What is being asked: Your task is to copy every line of the entries that contains "computer".

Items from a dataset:
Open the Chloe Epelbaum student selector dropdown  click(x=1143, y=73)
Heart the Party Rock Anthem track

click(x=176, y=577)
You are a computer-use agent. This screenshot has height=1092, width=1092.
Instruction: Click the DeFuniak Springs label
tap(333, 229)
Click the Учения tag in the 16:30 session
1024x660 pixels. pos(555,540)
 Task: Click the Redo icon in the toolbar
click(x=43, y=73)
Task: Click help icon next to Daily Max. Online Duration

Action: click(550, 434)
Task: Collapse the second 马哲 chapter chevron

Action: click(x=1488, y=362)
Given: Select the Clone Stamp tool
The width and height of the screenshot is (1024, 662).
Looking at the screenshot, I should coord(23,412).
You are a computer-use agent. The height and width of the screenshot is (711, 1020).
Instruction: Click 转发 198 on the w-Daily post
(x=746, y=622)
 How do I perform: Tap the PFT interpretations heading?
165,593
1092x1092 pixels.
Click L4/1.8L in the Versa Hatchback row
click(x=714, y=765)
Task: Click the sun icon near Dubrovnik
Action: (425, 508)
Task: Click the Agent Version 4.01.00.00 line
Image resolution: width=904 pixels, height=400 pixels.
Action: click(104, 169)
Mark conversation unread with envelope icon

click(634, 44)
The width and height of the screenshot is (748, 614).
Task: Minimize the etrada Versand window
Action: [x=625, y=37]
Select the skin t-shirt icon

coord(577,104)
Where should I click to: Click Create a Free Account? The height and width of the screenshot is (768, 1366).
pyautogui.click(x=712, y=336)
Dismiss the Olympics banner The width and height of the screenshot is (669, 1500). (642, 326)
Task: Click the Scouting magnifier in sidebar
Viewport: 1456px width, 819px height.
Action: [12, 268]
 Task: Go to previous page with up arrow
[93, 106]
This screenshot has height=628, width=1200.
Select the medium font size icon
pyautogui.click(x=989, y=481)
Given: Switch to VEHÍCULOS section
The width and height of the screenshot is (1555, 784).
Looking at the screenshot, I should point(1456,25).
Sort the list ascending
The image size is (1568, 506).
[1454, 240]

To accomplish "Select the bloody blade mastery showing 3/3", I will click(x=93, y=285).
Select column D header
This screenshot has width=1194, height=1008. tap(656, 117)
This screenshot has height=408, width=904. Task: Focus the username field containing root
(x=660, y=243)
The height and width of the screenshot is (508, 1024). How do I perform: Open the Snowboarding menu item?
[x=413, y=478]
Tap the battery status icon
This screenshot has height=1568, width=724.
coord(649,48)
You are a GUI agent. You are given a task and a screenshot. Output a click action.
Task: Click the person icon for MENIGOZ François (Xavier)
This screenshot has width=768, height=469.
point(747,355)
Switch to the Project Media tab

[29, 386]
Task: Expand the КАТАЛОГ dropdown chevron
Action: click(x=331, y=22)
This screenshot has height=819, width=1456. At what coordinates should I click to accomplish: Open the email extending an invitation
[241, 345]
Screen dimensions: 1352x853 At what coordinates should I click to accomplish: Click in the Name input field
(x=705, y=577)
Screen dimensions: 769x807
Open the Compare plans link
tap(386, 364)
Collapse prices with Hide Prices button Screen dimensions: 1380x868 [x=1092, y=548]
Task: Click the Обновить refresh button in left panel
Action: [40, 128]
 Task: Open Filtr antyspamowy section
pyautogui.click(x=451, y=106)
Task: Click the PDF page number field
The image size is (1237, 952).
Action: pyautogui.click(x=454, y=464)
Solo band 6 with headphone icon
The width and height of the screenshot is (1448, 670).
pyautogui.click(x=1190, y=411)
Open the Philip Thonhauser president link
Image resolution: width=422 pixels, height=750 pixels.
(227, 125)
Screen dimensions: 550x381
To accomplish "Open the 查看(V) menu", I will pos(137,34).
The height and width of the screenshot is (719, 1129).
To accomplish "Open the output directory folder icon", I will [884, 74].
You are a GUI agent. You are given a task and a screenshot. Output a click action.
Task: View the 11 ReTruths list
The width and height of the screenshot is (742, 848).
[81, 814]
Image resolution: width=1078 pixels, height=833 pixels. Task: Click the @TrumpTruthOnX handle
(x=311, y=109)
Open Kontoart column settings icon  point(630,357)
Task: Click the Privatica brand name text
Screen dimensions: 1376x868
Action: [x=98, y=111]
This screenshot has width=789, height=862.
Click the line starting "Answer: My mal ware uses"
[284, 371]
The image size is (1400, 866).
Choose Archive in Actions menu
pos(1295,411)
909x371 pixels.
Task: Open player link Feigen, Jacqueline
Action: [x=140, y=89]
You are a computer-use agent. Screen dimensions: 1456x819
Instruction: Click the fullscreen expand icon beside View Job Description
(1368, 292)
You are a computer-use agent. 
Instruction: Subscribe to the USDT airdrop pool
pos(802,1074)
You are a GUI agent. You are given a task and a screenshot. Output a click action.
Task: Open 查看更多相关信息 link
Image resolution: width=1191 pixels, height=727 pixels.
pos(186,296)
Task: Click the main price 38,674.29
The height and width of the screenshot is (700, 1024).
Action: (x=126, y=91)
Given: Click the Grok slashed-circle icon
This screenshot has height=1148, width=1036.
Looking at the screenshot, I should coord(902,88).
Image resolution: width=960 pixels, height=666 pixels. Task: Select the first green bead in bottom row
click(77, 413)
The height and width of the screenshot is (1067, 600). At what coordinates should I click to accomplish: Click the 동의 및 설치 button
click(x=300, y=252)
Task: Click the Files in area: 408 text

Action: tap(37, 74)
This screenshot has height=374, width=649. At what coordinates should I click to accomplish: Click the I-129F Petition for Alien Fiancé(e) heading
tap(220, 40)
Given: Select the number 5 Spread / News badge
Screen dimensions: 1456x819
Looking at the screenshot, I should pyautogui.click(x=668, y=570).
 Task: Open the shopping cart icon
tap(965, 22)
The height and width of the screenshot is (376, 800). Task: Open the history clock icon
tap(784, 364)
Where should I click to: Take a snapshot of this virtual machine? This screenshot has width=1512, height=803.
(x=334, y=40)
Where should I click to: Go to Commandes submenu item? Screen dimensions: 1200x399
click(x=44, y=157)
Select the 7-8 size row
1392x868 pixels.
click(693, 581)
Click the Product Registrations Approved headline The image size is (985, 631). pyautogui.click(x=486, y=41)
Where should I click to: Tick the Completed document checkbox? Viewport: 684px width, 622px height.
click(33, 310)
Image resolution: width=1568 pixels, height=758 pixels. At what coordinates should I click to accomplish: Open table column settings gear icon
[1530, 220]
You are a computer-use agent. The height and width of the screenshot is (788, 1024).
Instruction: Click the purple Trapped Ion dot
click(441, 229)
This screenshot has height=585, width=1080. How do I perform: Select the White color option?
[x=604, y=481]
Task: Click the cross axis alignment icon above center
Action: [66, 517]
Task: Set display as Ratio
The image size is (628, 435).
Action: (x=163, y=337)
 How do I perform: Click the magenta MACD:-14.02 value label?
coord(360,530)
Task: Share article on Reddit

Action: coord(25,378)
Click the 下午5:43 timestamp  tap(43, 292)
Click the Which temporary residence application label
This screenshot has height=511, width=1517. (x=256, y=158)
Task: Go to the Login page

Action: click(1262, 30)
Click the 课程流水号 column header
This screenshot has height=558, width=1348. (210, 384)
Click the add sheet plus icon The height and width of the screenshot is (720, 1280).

Response to the exercise:
You are a computer-use agent. This screenshot has height=1092, width=1092.
You are a computer-use agent. The height and width of the screenshot is (711, 1020).
You are a computer-use agent. Screen dimensions: 1456x819
You are a computer-use agent. 
You are a computer-use agent. The height and width of the screenshot is (788, 1024).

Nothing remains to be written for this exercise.